Heading down to 776 we catch Nik’s FNA group heading up. Carkeys are immediately swapped before we forget about it, a bit of intel is shared and we go on our way. A shame not to lunch together but the timing isn’t right, we’re only 3 hours in or so.
Lower down, the trail disappears some. There’s a great deal of goat damage – we spot and hear some goats – and they have walked trails everywhere, so there’s nothing specific to follow. We lose the track about five times, which is about the same as Nik did going the other way. There’s some real muddy slippery bits and we all fall and slide in the vegetationless understory with no foottrail to stick to. Honestly there’s more enjoyable hiking to be done elsewhere than the bits on the lower-reaches of Papatahi!
We’re well-and-truely ready for a lunchbreak when we pop out at the creek and head south to Wharepapa hut. An old sign marks it as Jan’s hut, so maybe that was the original name before the formerly private Jan’s Hut in the main valley was turned over to DOC.
It’s a great little hut – there’s even a spring-bed like I last saw in my Grandma’s many years ago which is awesome. FNA slept here and had a good kip, and the DOC rangers have been through recently so it’s all looking spiffy.
After lunch, we sidle through nice dry beech forest with clay underfoot. The foot trail is good and was once benched, but it’s been some time – it’s overgrown and has its moments. Lovely though.
The other side, coming down the stream, also has its moments.
We cross Battery Stream and enjoy some further moments. It’s a real mixed bag of great walking and just real messy scrambly stuff. The trail is hard-won along here, sidling across beautiful forest and along some seriously steep country – but it was hard-won a long time ago, and it isn’t maintained a lot. Bit of a shame maybe, as just staying entirely on this side and heading out to Wharepapa Hut would be a beaut – but I suppose the traffic is such that there are higher priorities these days.

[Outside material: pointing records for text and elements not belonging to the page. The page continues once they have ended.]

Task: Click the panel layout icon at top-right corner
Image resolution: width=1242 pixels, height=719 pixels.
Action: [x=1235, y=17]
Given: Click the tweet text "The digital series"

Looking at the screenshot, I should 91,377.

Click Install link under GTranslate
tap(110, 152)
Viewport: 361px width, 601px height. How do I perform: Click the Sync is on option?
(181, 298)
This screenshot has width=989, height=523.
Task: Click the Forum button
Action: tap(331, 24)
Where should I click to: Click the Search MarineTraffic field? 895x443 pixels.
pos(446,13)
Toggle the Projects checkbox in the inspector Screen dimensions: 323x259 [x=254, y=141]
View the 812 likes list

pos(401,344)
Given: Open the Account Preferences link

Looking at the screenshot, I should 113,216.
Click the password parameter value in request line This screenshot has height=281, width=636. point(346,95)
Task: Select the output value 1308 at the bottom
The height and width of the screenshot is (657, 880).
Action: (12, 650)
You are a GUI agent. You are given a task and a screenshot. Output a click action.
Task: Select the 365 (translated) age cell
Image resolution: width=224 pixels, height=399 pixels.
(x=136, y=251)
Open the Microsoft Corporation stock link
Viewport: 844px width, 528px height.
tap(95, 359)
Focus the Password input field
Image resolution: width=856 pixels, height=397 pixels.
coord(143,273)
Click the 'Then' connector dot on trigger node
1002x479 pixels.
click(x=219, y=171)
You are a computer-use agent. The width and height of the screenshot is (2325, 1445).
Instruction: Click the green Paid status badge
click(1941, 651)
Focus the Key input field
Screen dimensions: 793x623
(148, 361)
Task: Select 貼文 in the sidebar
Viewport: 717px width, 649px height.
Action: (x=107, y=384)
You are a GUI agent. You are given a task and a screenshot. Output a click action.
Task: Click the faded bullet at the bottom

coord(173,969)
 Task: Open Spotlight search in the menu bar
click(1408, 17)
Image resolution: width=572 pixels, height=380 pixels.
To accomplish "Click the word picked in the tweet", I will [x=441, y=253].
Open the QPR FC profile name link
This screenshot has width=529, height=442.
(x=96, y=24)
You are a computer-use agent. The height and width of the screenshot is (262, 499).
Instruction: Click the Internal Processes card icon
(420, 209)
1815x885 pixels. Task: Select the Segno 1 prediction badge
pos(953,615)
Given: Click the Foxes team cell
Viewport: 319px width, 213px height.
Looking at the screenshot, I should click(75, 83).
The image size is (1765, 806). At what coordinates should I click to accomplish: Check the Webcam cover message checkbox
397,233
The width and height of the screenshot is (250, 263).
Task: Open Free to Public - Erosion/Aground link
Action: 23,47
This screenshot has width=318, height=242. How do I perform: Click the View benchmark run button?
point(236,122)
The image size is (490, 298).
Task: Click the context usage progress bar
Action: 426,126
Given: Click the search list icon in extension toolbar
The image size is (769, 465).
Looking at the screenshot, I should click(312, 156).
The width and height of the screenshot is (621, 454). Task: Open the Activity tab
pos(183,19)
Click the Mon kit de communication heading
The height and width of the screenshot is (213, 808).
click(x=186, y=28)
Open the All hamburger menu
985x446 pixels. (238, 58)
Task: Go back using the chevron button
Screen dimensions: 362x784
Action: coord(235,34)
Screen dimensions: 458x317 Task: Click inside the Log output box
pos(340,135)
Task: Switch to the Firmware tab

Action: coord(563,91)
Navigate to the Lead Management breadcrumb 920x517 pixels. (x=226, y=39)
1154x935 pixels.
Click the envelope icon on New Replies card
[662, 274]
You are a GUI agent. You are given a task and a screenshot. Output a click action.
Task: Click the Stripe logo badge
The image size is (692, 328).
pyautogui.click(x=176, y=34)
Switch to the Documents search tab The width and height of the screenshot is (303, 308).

Beyond point 185 where that alternate track connects from the south (barely there and no signpost or anything FYI), we find ourselves on a gentle spur of beech – with a very old road cutting. It’s beautiful soft moss underfoot, surrounded by healthy beech forest, on a gentle road gradient – a lovely way to finish the journey!
We spot farmland poking through the trees as the spur narrows, go through some fences and then we’re in an unmown little driveway strip of bush access. It’s magic there’s public access here, but the hay gets some hayfever going with half our group!
The farm access is a bit confusing – electric fences block certain spots and markers are few and far. There are some bridges but not in one main spot (or we missed the turn). At any rate we end up wading through thigh-deep pondweed in an irrigation trench to wrap things up, but it’s great to get in from here!
All done, 9hours from our start below Papatahi Hut. Tired and happy.
On our debrief driving home back over the Remutaka Range, we remark on our favourite bits. The camping is high on the list, as is the gorgeous goblin forest up-top, and that great end in the easy beech old roadway.
For me, I’m happy to have walked it, but it’s not on the list of ones I’d like to do again in a hurry. The lower reaches of Papatahi are a bit of a curse. The silver lining of that is it’s so untouched and beautiful up there, and we leave with a real sense of accomplishment. Really chuffed to have finally explored this wild bit of the Remutaka Forest Park, and to do it in such great company. We’re so lucky to be here it’s ridiculous.